● **Given data**
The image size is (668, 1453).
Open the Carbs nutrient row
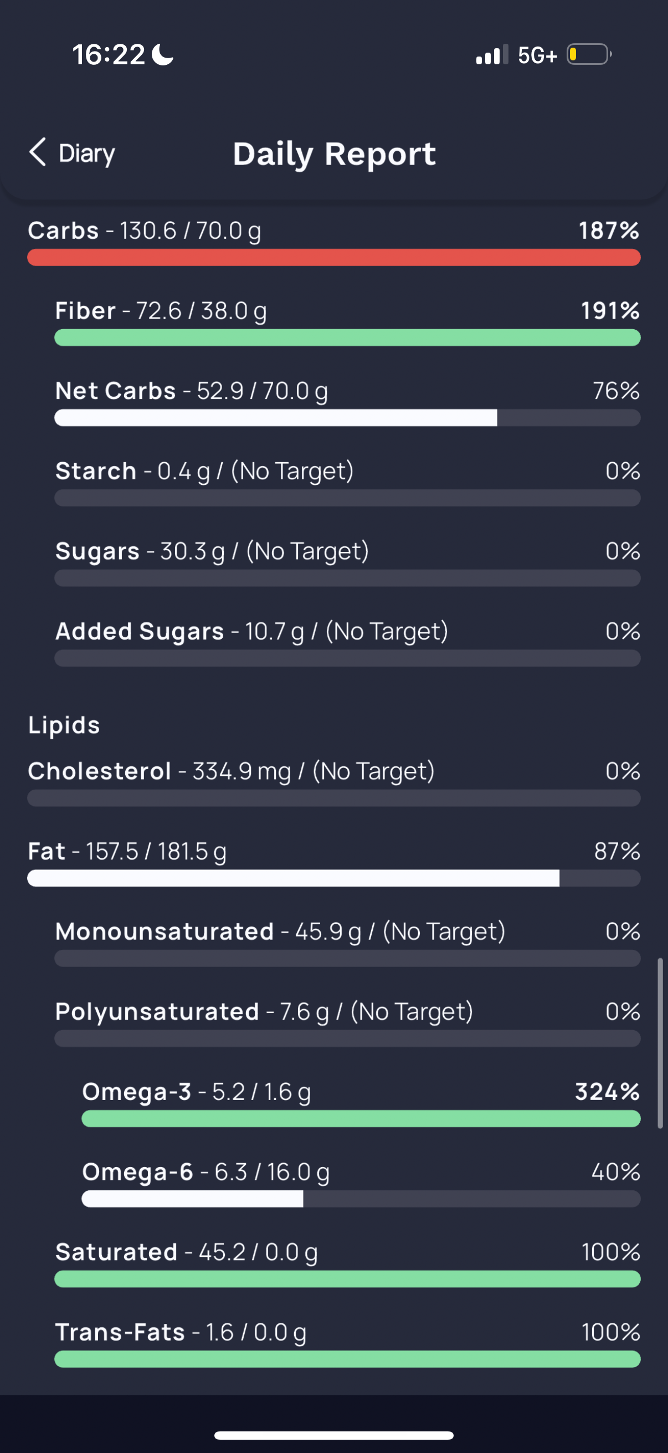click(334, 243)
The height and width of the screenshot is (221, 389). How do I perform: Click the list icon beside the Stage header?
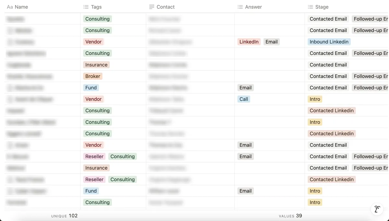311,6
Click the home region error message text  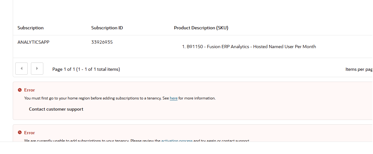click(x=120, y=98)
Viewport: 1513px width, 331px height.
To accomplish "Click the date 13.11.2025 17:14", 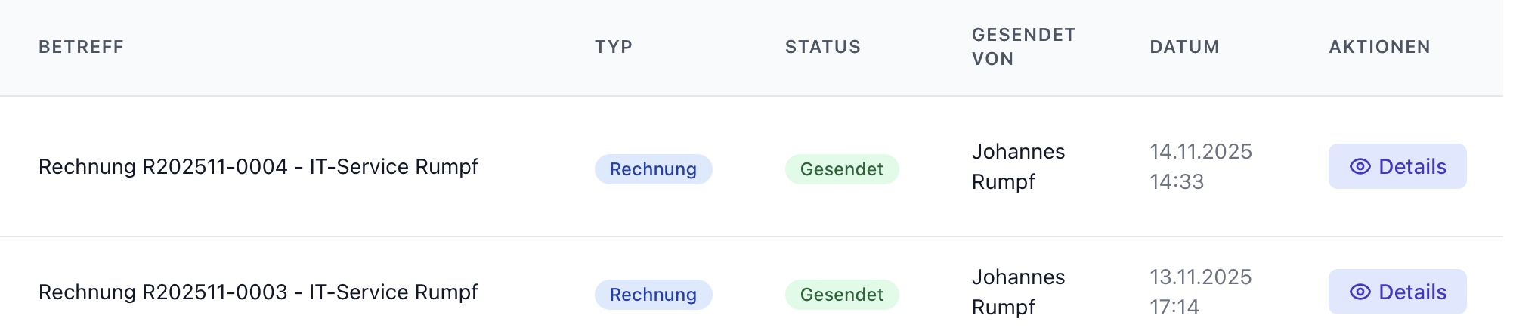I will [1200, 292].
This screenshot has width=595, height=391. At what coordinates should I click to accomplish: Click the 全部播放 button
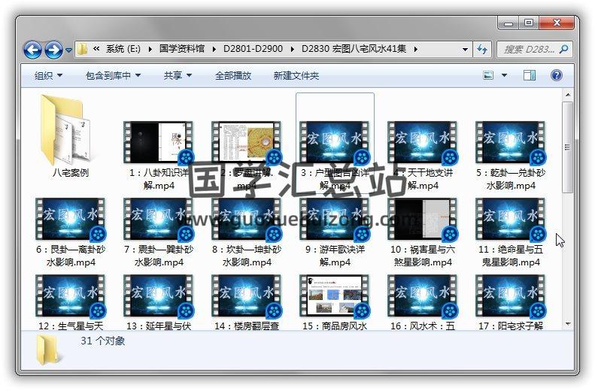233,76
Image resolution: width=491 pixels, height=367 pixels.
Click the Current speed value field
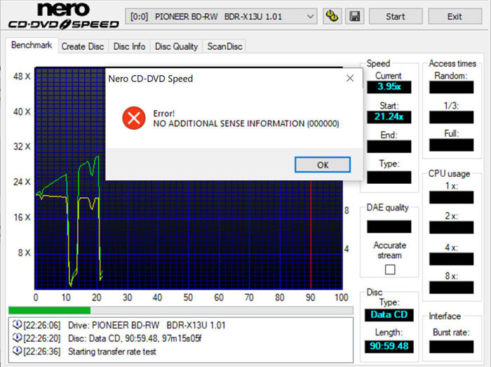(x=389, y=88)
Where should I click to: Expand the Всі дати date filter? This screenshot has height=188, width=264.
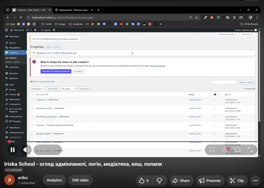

● **Exercise objective**
Lines from the one that contains "Image resolution: width=491" through the last line of the data above are to be extracted exactly, with no pictures and no other lines.

● **Response to the exercise**
Image resolution: width=491 pixels, height=367 pixels.
Click the Current speed value field
(x=389, y=88)
Where should I click to: Expand the Всі дати date filter? This screenshot has height=188, width=264.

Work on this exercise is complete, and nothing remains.